Ten years ago today (January 9, 2007), I was cutting across the show floor of CES when I heard the news that Apple had released the original iPhone. I remember select journalists travel from CES in Vegas to San Francisco for the press conference, before returning back to CES. CES was on its second day when the Apple release was made. Few companies have ever had clout sufficient to momentarily pull reporters away from an event like CES. Apple was the only one who had it at that time.
An interesting tidbit: almost 15 years earlier to the day (January 7, 1992), Apple’s CEO at the time John Sculley announced the Apple Newton during his keynote at CES wherein he coined the term Personal Digital Assistants (PDAs).
To fully understand our view of the iPhone at the time, one should watch the original Steve Jobs keynote in its entirety.
https://www.youtube.com/watch?v=9hUIxyE2Ns8&feature=youtu.be
In the first thirty seconds of his keynote, Jobs sets the historical stage by listing some of the world shifting products Apple has introduced (1984 Macintosh and 2001 iPod). He then goes on to say:
…today, we’re introducing three revolutionary products of this class. The first one: is a widescreen iPod with touch controls. The second: is a revolutionary mobile phone. And the third is a breakthrough Internet communications device. So, three things: a widescreen iPod with touch controls; a revolutionary mobile phone; and a breakthrough Internet communications device. An iPod, a phone, and an Internet communicator. An iPod, a phone … are you getting it? These are not three separate devices, this is one device, and we are calling it iPhone. Today, today Apple is going to reinvent the phone, and here it is. No, actually here it is, but we’re gonna leave it there for now.
There are two things worth noting in the first 30 seconds of Jobs’ keynotes. First, he pulls the actual iPhone from the front pocket of his jeans and no one in the audience can even process it quickly enough to really take notice. Secondly, it’s worth reflecting on the three devices Jobs’ claims to be combining. Nowhere in this list does he include cameras. Today, the camera is a major focus of differentiation for Apple. Entire billboard campaigns are dedicated to the camera features of the iPhone. But it would appear that Steve Jobs didn’t foresee the smartphone replacing cameras, at least not in 2007.
To understand the full context around which the original iPhone was launched, consider also the first official Apple iPhone commercial. It was this one, shown for the first time during the 2007 Oscars on February 25th. It shows 28 or so clips, each with the character or actor picking up a phone and saying hello, followed by an image of the first iPhone and finishing with the text “Coming in June.” The original Apple iPhone was first and foremost a telephony device. In his keynote, Jobs says, “We wanna reinvent the phone…Now, what’s the killer app?…The killer app is making calls!” And I think most of us forget that visual voicemail didn’t exist until the iPhone was created.

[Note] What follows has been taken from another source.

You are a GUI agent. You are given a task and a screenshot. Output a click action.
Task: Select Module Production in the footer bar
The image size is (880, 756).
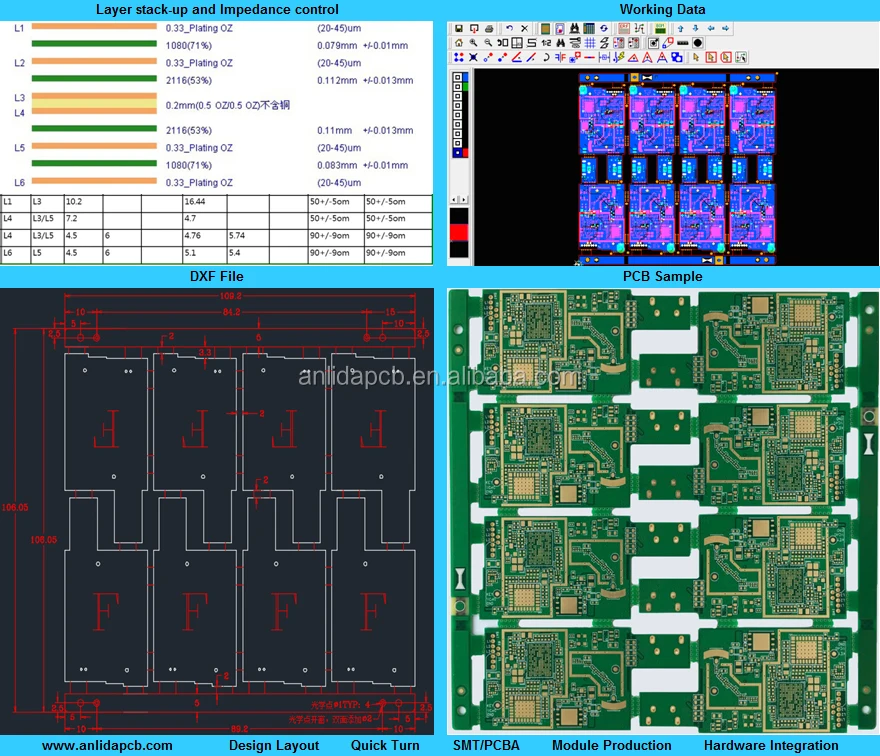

Apple officially released the iPhone in June 2007 and would go on to sell about 1.4 million units in that first year, compared to over 200 million in 2016. More than a year after the original iPhone went on sale, Apple would launch the App Store in conjunction with the release of iPhone OS 2.0 in July 2008. With this, Apple officially introduced third-party app development and distribution to the iPhone platform. Apple would go on to sell 10 million iPhones in 2008, with seven million being sold in the September quarter alone. Steven Levy has a good write-up on his recent conversation with Phil Schiller about Apple’s early internal debate regarding the openness of the iPhone. He writes:
Yet Schiller pushed back when I suggested that the iPhone’s great moment came when Apple threw open the gates to developers and we learned that for every imaginable activity, as well as some previously unimaginable ones, there was “an app for that.”
“That undervalues how earth-shattering the iPhone was when it first came to market, and we all first got them and fell in love with them,” he says. “iPhone made the idea of a smartphone real. It really was a computer in your pocket. The idea of real internet, real web browser, MultiTouch. There were so many things that are core to what is the smartphone today, that created a product that customers fell in love with, that then also demanded more stuff on them, more apps.”
Still, it is difficult to imagine the iPhone would have ever achieved the success it did without the accelerant of the App Store.
And still we have a very long way to go. Today about two billion people have smartphones, while another three billion or so have non-smart cellular phones. In just the last 24 months or so, smartphones have eclipsed traditional PCs as the most pervasive Internet-enabled platform. Today there are two billion in the world that are not connected. While we generally still see smartphones as the mechanism by which we connect the next billion, in the last 24 months we’ve witnessed the advent and acceleration of Amazon Alexa, which like the original iPhone, is a new iterative combination of hardware and service and connection. Perhaps voice interfaces platforms will enable us to bring the final two billion online. Either way, the next 10 years are sure to be interesting.